**Activity**
State the number of lines in the records beneath that hold the word "banner", and add nothing.

───── Given information ─────

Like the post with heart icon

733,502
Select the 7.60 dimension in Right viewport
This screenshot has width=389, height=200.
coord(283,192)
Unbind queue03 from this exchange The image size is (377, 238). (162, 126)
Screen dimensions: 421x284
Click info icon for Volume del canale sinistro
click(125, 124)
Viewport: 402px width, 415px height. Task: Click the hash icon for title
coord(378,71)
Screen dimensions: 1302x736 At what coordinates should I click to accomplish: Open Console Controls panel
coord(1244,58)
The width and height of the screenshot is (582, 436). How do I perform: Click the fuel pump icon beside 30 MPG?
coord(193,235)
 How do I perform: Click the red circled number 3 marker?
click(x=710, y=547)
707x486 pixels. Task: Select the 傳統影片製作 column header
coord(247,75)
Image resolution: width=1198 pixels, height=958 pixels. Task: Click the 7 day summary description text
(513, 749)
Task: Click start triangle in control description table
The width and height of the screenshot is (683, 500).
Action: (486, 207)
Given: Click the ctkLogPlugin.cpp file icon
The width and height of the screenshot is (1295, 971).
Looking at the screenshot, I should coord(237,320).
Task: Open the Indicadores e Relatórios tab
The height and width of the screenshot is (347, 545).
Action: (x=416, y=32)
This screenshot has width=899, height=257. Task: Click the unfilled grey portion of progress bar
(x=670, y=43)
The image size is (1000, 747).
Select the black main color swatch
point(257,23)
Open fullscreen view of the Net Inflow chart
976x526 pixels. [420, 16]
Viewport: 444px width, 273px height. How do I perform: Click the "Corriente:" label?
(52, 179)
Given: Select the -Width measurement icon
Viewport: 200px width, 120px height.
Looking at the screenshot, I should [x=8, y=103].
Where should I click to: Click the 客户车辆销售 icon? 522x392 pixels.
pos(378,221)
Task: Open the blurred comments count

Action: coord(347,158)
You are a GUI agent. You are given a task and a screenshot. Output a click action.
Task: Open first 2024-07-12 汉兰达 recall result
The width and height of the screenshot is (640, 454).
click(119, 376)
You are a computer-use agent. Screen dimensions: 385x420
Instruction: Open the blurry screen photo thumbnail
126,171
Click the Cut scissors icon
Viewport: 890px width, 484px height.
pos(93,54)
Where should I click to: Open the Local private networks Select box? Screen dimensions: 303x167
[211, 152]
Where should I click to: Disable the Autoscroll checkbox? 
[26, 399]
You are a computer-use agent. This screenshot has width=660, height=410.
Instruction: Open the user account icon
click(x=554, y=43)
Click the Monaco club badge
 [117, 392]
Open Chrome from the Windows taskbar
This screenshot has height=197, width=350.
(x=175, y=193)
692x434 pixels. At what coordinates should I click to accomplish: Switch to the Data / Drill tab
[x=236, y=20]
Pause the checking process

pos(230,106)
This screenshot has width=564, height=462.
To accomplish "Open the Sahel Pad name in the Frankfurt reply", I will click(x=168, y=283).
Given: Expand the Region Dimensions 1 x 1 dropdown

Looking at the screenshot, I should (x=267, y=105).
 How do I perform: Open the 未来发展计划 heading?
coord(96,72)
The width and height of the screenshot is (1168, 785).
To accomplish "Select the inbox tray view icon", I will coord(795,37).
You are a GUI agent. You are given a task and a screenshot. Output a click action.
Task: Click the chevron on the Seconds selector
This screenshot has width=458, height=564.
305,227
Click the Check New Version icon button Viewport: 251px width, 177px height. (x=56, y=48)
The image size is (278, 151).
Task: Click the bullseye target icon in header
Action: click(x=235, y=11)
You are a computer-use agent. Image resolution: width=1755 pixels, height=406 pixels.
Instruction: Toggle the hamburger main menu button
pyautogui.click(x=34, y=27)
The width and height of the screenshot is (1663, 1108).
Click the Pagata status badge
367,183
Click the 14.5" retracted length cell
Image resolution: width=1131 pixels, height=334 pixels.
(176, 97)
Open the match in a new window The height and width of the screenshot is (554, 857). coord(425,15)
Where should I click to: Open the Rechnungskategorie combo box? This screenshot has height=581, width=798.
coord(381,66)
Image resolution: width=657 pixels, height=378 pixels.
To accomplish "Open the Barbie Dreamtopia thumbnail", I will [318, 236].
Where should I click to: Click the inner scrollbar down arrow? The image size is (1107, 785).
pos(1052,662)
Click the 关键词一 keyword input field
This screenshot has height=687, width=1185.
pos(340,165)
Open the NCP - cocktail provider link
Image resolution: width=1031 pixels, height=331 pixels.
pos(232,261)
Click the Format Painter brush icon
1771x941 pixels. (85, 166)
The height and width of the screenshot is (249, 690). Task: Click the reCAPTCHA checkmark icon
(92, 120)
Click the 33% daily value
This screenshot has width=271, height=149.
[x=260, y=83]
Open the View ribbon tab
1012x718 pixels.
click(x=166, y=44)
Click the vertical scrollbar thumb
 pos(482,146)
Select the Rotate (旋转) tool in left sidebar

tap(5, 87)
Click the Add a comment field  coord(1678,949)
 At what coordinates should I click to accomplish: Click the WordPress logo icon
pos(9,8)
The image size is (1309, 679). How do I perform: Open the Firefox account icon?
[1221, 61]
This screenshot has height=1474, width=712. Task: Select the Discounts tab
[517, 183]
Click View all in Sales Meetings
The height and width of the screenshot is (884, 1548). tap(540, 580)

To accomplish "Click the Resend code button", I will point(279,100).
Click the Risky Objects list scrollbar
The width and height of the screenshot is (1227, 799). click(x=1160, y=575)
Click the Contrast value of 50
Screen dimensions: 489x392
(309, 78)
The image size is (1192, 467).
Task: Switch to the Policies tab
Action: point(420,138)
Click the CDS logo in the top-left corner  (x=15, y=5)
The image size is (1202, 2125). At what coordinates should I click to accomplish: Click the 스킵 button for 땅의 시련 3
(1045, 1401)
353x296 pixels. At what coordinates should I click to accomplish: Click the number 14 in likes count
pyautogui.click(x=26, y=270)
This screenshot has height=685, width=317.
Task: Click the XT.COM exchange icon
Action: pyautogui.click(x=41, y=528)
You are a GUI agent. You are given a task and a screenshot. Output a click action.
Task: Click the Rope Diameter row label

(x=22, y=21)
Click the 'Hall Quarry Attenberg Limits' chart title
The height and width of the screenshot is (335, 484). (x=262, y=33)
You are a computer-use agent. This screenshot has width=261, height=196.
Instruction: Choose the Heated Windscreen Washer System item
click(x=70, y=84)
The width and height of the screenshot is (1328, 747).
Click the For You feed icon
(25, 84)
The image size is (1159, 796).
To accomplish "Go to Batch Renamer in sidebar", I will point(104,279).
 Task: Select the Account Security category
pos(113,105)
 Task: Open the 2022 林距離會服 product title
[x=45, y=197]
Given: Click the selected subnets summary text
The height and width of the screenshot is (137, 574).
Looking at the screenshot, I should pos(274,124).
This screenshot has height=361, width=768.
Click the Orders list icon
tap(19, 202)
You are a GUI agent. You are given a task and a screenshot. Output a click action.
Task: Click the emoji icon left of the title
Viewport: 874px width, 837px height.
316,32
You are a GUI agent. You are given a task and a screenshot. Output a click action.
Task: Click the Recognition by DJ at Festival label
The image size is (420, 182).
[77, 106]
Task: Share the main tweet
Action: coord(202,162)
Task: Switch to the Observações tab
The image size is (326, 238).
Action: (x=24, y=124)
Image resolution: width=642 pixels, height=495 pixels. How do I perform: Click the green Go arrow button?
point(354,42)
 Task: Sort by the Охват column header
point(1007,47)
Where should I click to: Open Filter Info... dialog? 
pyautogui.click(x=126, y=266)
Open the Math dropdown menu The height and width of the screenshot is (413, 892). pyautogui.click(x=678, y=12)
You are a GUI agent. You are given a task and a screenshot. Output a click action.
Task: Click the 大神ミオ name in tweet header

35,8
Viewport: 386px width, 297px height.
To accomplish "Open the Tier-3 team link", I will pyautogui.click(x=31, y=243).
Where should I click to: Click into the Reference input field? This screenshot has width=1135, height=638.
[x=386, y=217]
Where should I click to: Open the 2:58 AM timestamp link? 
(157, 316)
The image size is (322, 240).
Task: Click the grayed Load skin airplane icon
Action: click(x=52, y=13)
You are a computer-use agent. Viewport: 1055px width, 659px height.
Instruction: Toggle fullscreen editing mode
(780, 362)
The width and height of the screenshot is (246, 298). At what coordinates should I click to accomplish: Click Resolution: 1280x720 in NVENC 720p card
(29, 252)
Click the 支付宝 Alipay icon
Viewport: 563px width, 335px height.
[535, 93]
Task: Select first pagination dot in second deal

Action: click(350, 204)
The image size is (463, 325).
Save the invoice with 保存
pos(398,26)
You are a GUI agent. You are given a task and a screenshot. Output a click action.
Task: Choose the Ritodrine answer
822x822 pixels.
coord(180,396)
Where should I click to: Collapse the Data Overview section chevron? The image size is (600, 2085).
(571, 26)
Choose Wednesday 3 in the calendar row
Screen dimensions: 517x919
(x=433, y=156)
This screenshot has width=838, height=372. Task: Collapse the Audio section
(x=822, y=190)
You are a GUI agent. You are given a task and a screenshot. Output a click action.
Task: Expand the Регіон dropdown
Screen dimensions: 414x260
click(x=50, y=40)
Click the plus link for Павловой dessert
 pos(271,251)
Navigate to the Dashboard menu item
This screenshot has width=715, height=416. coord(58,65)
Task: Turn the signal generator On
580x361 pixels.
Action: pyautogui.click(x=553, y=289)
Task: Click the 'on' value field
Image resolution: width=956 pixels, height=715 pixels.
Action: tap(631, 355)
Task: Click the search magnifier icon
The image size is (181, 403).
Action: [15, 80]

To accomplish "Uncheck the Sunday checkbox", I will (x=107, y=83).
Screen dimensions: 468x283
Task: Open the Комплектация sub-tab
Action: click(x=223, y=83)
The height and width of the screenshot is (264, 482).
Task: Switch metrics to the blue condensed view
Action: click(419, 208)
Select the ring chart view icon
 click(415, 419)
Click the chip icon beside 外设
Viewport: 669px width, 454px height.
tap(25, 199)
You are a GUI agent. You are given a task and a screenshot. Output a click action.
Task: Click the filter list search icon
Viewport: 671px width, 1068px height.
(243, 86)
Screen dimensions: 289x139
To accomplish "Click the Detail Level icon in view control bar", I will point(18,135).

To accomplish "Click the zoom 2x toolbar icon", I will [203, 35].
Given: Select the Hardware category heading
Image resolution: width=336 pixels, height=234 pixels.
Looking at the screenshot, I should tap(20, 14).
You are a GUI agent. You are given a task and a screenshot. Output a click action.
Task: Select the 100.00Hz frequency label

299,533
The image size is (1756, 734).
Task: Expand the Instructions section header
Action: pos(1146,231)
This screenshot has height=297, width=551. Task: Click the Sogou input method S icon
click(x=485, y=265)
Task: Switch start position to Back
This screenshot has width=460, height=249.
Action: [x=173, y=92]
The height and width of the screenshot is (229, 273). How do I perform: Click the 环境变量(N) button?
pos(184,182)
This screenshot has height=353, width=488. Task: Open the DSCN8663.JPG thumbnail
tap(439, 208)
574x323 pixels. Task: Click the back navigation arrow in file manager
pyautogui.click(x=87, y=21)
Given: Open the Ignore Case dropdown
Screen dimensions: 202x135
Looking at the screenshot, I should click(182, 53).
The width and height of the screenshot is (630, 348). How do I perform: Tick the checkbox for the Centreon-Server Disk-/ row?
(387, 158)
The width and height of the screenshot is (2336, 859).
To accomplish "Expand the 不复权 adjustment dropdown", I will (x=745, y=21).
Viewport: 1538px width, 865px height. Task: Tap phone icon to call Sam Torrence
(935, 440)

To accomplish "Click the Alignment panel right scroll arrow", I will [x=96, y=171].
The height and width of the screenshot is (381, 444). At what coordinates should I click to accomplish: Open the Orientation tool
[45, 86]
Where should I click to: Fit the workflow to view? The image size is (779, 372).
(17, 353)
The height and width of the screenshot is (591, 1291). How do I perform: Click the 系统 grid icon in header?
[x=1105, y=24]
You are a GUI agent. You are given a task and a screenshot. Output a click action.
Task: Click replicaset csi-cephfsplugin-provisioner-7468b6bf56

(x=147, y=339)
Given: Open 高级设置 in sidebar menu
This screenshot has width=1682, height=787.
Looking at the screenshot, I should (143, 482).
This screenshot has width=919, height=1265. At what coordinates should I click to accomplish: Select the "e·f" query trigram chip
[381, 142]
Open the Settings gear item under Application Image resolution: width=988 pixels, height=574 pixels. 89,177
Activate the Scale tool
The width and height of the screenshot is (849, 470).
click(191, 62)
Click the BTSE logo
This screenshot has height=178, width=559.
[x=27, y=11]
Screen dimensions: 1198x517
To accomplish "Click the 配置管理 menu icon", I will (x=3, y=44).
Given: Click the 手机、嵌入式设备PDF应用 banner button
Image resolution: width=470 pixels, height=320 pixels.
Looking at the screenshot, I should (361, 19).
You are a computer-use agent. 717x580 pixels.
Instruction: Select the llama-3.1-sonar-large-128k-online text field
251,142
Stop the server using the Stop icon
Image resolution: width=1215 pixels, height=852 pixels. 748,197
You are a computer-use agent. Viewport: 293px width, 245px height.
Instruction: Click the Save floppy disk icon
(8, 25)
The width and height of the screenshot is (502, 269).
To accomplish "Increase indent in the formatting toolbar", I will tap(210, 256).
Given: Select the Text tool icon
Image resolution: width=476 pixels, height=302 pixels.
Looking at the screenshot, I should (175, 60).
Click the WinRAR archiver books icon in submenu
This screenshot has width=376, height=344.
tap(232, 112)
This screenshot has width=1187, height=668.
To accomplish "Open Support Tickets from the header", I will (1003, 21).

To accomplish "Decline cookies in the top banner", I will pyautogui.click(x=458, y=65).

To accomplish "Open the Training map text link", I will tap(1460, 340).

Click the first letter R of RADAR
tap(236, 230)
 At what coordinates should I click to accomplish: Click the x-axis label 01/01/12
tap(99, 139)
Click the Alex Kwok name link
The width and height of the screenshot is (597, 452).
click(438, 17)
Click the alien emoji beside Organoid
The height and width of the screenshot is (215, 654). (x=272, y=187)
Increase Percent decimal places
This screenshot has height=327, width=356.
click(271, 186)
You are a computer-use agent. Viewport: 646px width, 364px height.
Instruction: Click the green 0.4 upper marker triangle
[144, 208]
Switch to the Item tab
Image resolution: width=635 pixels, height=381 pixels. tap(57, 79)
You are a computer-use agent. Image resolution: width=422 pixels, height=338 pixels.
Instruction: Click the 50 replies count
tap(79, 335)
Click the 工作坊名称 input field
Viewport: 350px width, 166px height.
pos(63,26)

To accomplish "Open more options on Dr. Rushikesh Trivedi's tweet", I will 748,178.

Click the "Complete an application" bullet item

─────

**Response to the task**
2